La Dame de la mer d’Henrik Ibsen, mise en scène de Géraldine Martineau
La Dame de la mer d’Henrik Ibsen, mise en scène de Géraldine Martineau
Une pièce écrite en 1888 mais peu jouée et la dernière mise en scène que nous en ayons vu au Théâtre Montparnasse m^me avec Jacques Weber, était du genre catastrophique. La Dame de la mer a surtout pour intérêt d’être centrée déjà sur le féminisme et les rapports de couple. Le rôle principal, chose inhabituelle à la création, étant celui d’une femme. Ellida, fille unique d’un gardien de phare est mariée au docteur Wangel, un médecin veuf et père de deux jeunes filles. Bolette et surtout Hilde la plus jeune ont des rapports difficiles avec Ellida . Visiblement peu à l’aise dans cette famille où elle ne trouve pas sa place, cette mère qui a perdu son jeune enfant, essaye de retrouver un certain équilibre en allant souvent se baigner dans la mer. C’est l’été et une fête se prépare avec plein de fleurs blanches mais pour fêter… l’anniversaire de l’épouse décédée de Wangel… Bref, rien n’est tout à fait dans l’axe et ici les morts sont trop proches des vivants…
D’une autre classe sociale que son mari, Ellida le respecte mais l’aime pas vraiment. Elle finit par lui avouer qu’elle a autrefois été très amoureuse d’un marin étranger dont le souvenir la hante et à qui elle avait promis de vivre un jour avec lui. Wangel va demander à un ami, le professeur Arnholm, de l’aider à la sortir de sa quasi-dépression permanente.

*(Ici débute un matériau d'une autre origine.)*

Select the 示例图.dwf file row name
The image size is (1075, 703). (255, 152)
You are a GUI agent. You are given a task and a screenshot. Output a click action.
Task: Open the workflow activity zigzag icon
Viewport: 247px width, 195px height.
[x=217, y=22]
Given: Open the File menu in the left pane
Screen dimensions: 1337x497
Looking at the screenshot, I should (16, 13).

Hilde se promène souvent avec Lingstrand, et Bolette avec Arnholm visiblement amoureux d’elle. Bien entendu, le beau marin toujours amoureux malgré les années, va réapparaître et semer le trouble chez Ellida; elle veut quitter son mari qui est d’accord pour divorcer. Et le marin revient une nouvelle fois et demande à Ellida en présence de Wangel, de faire un choix clair. Mais cette féministe avant la lettre se sent désormais libre et responsable. Donc en toute liberté. Le marin s’en va un revolver à la main sans doute prêt à se suicider.Ellida elle, choisit consciemment de renouer avec son mari. Et elle est enfin reconnue par les jeunes filles! Ce n’est sans doute pas la meilleure pièce (un peu longuett), du grand dramaturge norvégien et elle tient parfois du mélo…

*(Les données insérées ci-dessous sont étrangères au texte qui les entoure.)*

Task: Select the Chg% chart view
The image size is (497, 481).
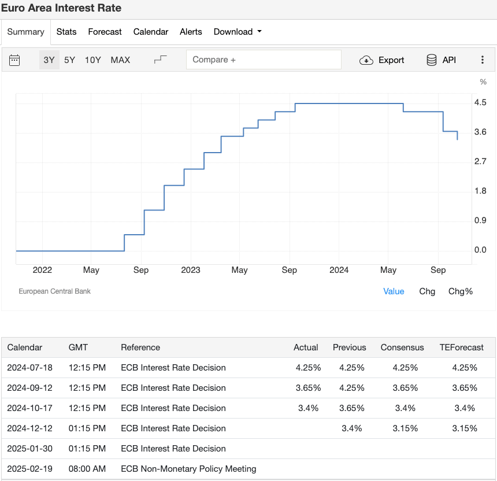Action: coord(460,291)
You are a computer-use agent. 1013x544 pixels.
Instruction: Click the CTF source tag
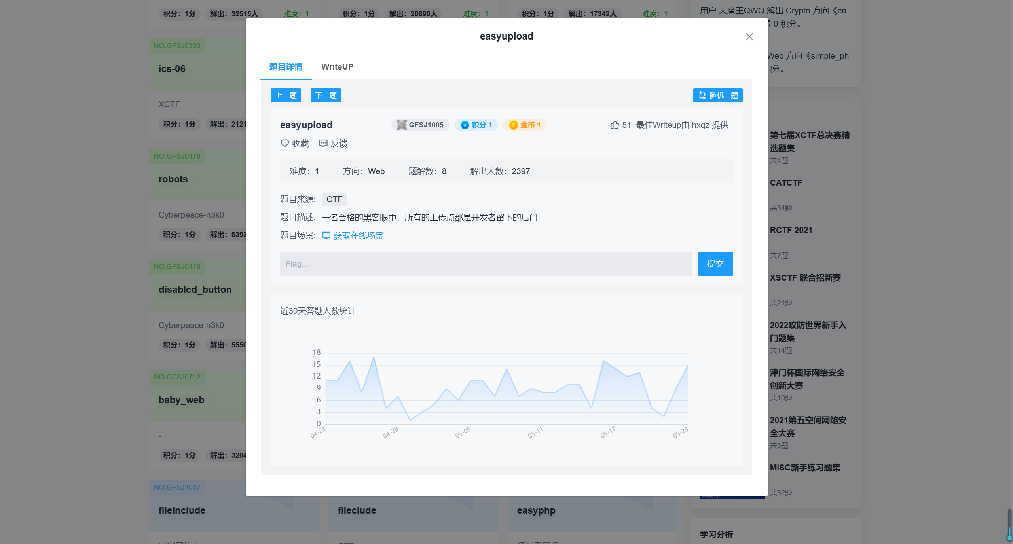(334, 199)
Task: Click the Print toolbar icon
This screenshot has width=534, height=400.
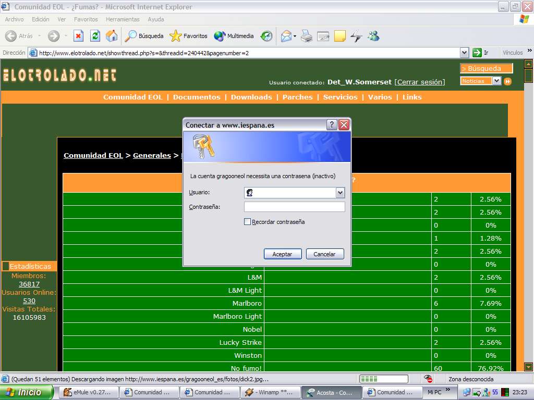Action: tap(307, 36)
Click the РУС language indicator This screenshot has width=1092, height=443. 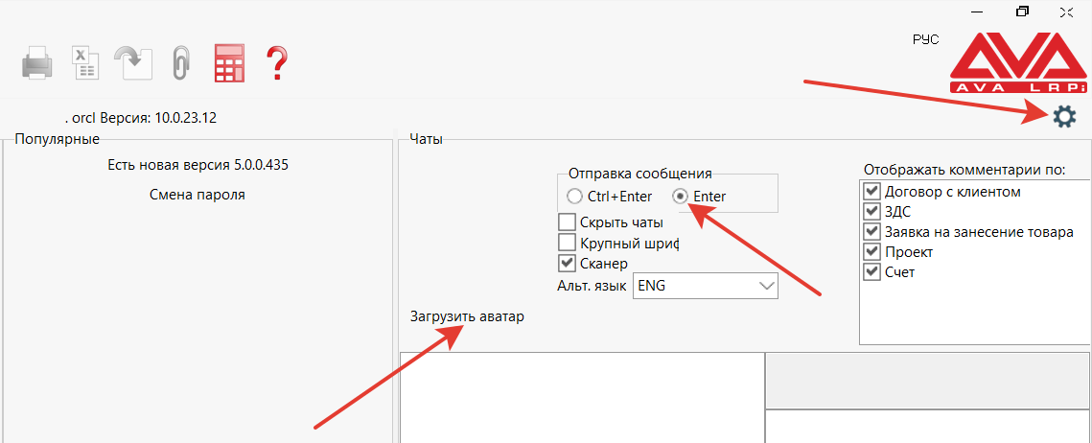tap(926, 39)
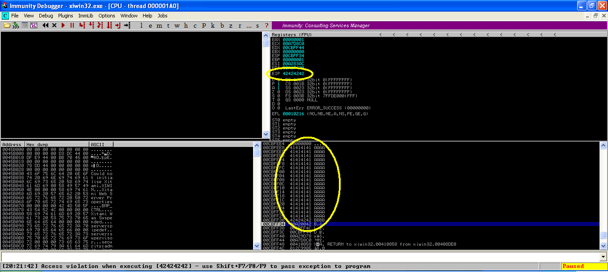
Task: Pause execution with the red pause icon
Action: click(x=72, y=25)
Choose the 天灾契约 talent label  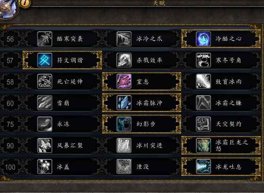(x=229, y=124)
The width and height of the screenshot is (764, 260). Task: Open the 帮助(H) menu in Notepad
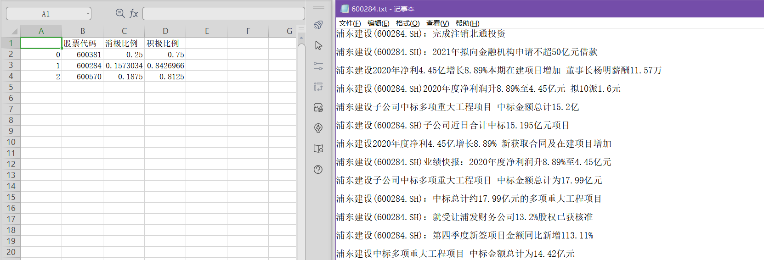(467, 23)
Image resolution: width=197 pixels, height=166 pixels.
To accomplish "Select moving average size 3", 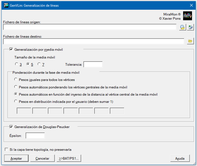I will 16,64.
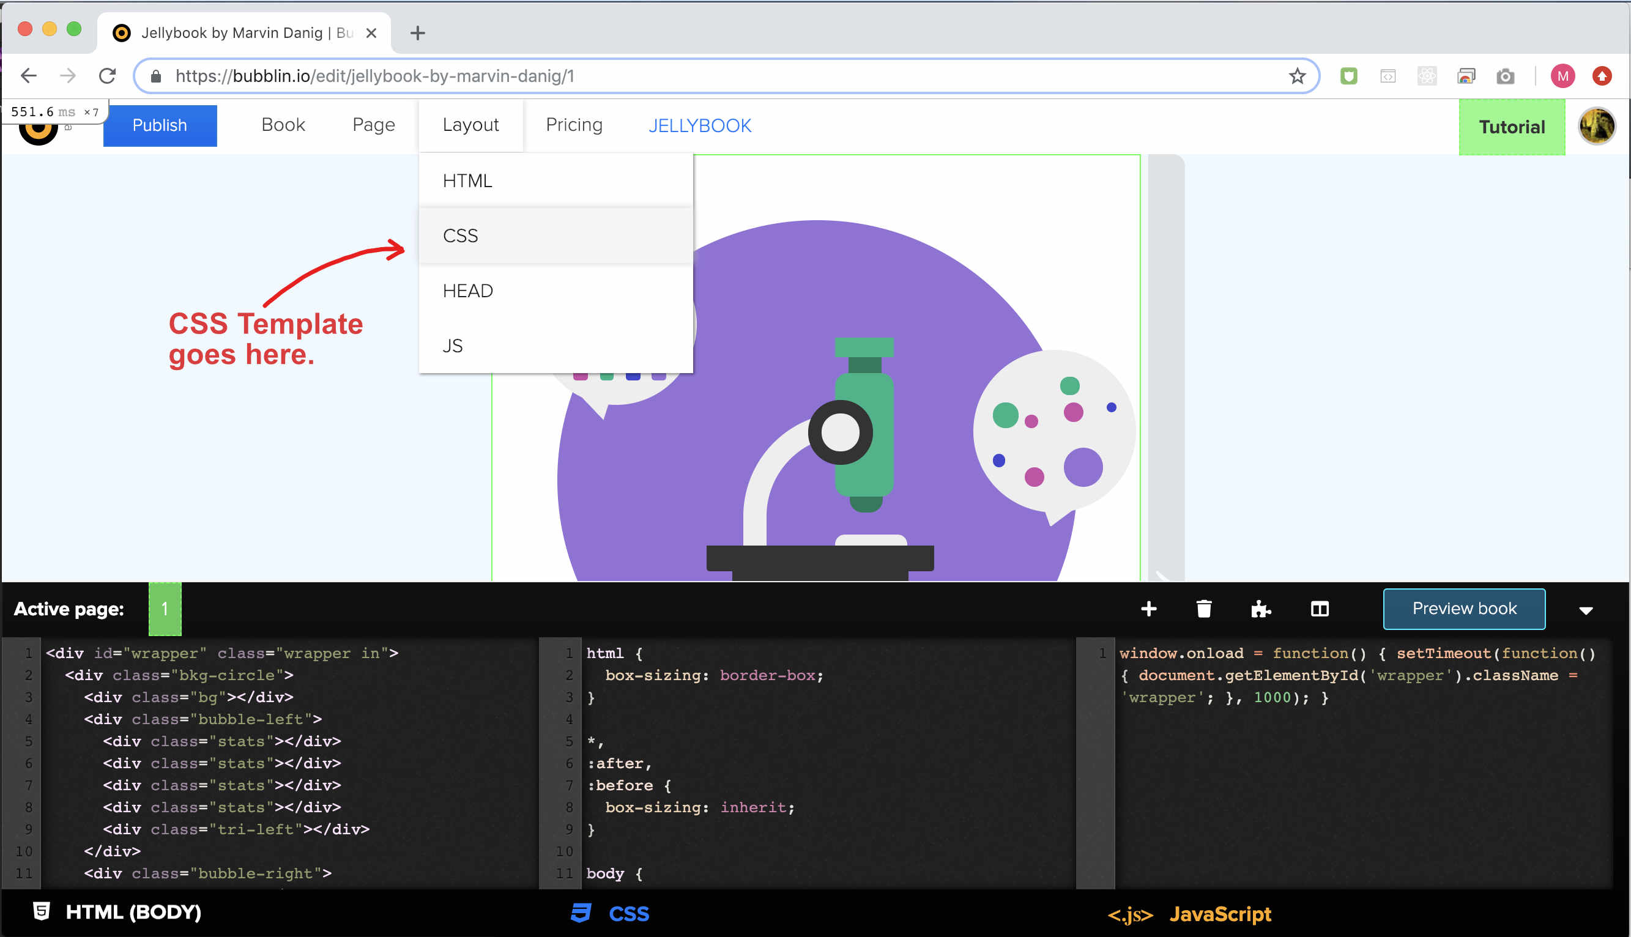Click the plus icon to add a page
The width and height of the screenshot is (1631, 937).
click(x=1148, y=609)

La metteuse en scène a essayé de concilier onirisme et réalisme sur la petite scène du Vieux-Colombier. Mais cela ne fonctionne pas, en partie à cause d’une scénographie inutilement compliquée. En fond de scène, une peinture grise et terne, pas très réussie d’un fjord, quelques troncs d’arbres élancés, un étroit praticable en caillebotis de fer pour figurer le salon avec un canapé, deux chaises des vases avec fleurs en plastique!, une toute petite mare où sont censées vivre des carpes, une demi-barque… Bref, un curieux bric-à-brac vraiment laid et sans unité qui ne facilite en rien les déplacements des acteurs. Et sans doute pour évoquer les brumes de la Norvège, des fumigènes en permanence… la plaie du théâtre actuel.
Tout cela donc un peu académique, et sans grande émotion. Comparaison n’est pas raison mais avec quel émerveillement, nous avions vu la formidable en 2008 déjà Une Maison de Poupée, mise en scène de Thomas Ostermeier ou son Hedda Gabler, mais aussi Le Canard sauvage par Alain Françon à la Comédie-Française… Ici, la metteuse en scène incarne elle-même sans y arriver vraiment, le personnage complexe d’Ellida mais elle dirige bien ses comédiens. Laurent Stocker, très juste en médecin généreux et prêt à divorcer, si cela peut rendre sa femme plus libre et enfin heureuse. Adrien Simion, juste aussi en jeune homme malade, comme Alain Lenglet en vieux peintre portraitiste et Clément Bresson, en marin. Benjamin Lavernhe, très crédible en professeur Arnholm attentif à Ellida et amoureux de Bolette. Elisa Erka mérite une mention spéciale avec Léa Lopez (Hilde) : leur fraîcheur de jeunes actrices solides fait du bien…
Une pièce mineure et à la limite du crédible, une mise en scène honnête mais conventionnelle à laquelle il est difficile d’adhérer: à vous de décider…
Philippe du Vignal
Jusqu’au 12 mars, Théâtre du Vieux-Colombier, 21 rue du Vieux-Colombier, Paris (VI ème). T. : 01 44 58 15 15.